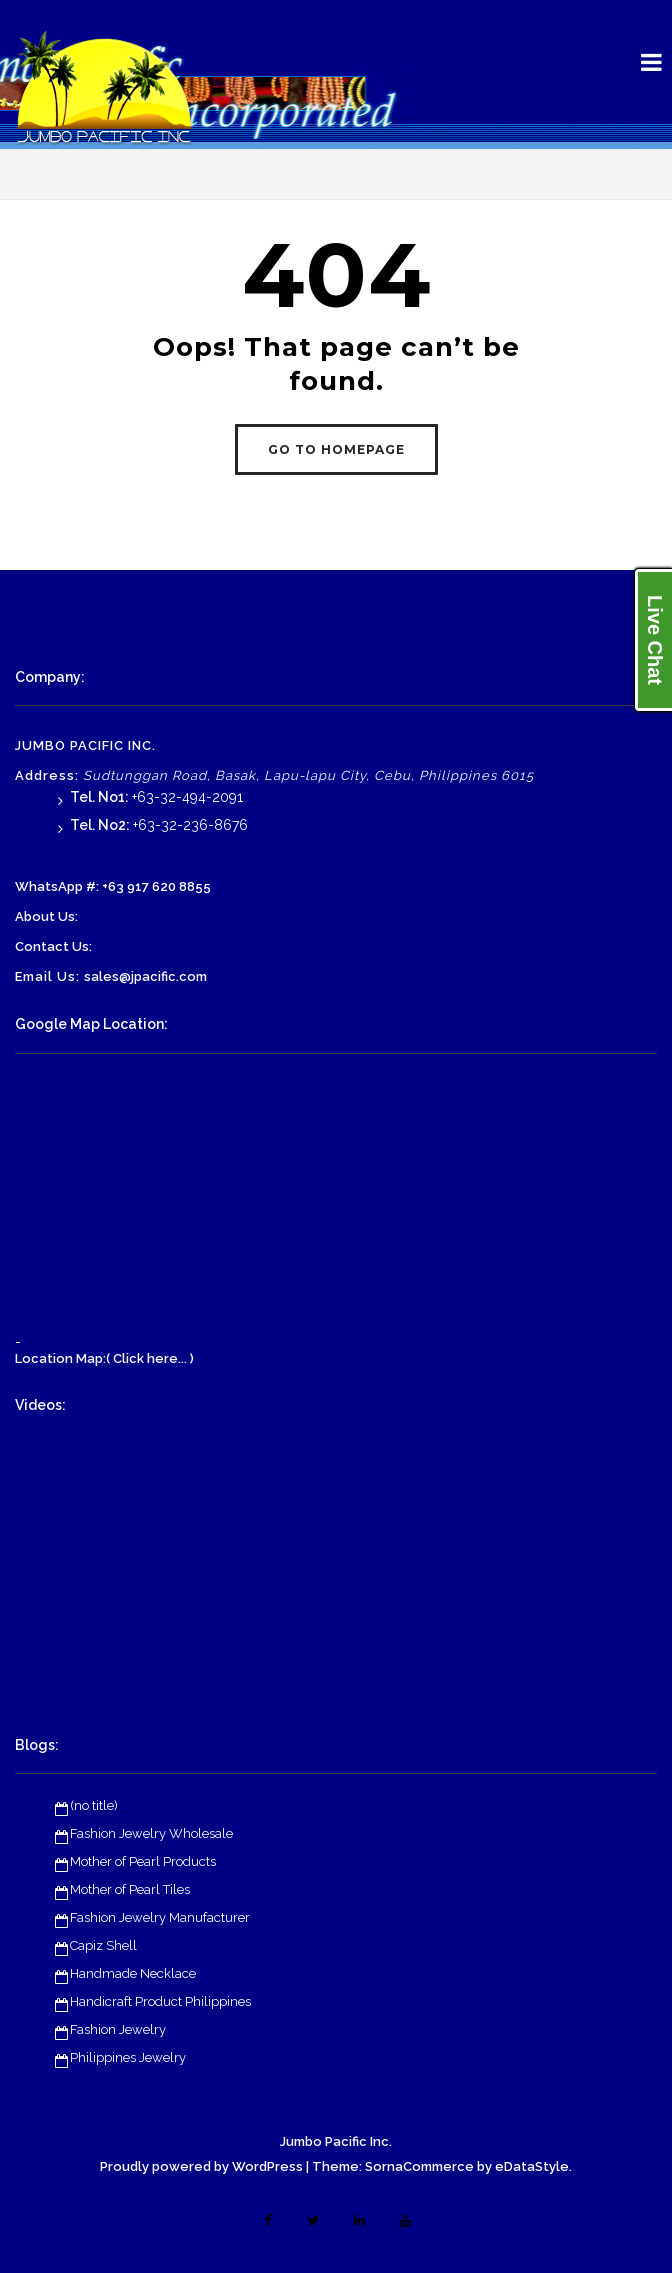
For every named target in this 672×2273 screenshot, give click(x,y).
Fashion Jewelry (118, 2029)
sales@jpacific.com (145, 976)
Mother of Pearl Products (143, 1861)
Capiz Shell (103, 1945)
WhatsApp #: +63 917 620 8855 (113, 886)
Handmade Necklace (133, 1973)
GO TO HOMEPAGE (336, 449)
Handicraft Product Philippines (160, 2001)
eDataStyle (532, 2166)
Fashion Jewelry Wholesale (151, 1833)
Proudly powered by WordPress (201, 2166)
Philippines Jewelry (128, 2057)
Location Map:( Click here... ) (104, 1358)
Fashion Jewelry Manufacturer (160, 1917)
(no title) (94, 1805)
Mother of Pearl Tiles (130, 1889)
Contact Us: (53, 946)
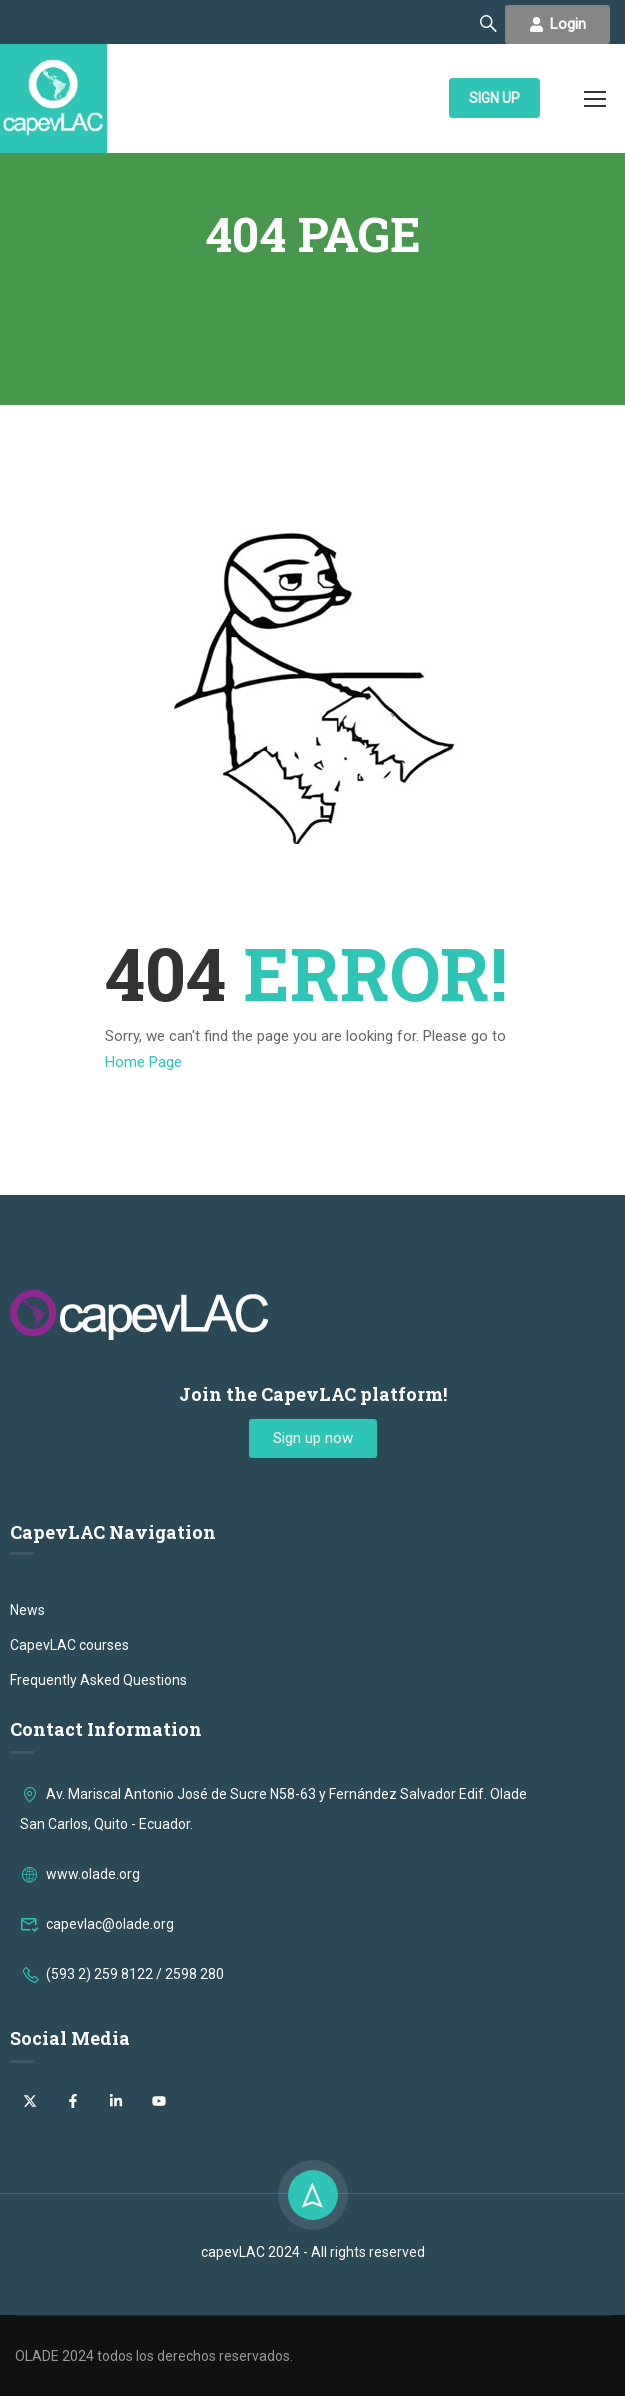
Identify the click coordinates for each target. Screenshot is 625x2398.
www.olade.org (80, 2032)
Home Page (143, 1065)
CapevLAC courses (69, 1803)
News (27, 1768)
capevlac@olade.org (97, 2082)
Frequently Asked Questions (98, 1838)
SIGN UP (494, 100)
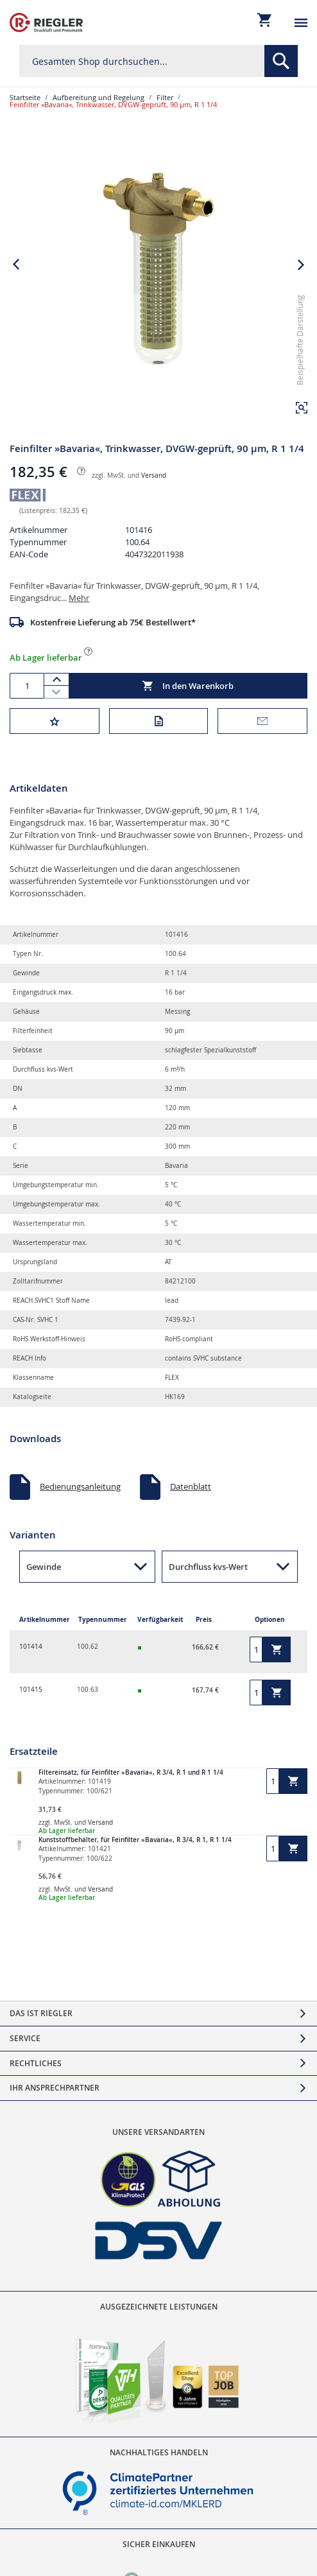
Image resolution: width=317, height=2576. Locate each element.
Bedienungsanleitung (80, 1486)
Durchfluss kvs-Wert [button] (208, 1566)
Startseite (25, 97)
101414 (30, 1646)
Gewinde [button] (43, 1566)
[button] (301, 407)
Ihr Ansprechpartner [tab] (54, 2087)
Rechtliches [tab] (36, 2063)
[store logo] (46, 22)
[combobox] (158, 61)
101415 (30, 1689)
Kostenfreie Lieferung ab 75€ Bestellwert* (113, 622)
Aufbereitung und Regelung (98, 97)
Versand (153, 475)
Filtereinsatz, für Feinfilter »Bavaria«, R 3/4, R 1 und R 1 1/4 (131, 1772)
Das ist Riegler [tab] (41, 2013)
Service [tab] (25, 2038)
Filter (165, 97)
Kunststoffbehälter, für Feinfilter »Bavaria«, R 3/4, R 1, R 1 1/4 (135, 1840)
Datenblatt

+--

- _Challenge_: Copy the items word for word, starting at the line that contains "Contact Us: (53, 946)" and ending at the line that contains "Versand (153, 475)", with both of those lines included. Leave the pictures out of your answer.

- _Solution to the problem_:
Contact Us: (53, 946)
Identify the click coordinates for each target. Screenshot is 625x2398.
www.olade.org (80, 2032)
Home Page (143, 1065)
CapevLAC courses (69, 1803)
News (27, 1768)
capevlac@olade.org (97, 2082)
Frequently Asked Questions (98, 1838)
SIGN UP (494, 100)
Image resolution: width=317, height=2576. Locate each element.
Bedienungsanleitung (80, 1486)
Durchfluss kvs-Wert [button] (208, 1566)
Startseite (25, 97)
101414 (30, 1646)
Gewinde [button] (43, 1566)
[button] (301, 407)
Ihr Ansprechpartner [tab] (54, 2087)
Rechtliches [tab] (36, 2063)
[store logo] (46, 22)
[combobox] (158, 61)
101415 (30, 1689)
Kostenfreie Lieferung ab 75€ Bestellwert* (113, 622)
Aufbereitung und Regelung (98, 97)
Versand (153, 475)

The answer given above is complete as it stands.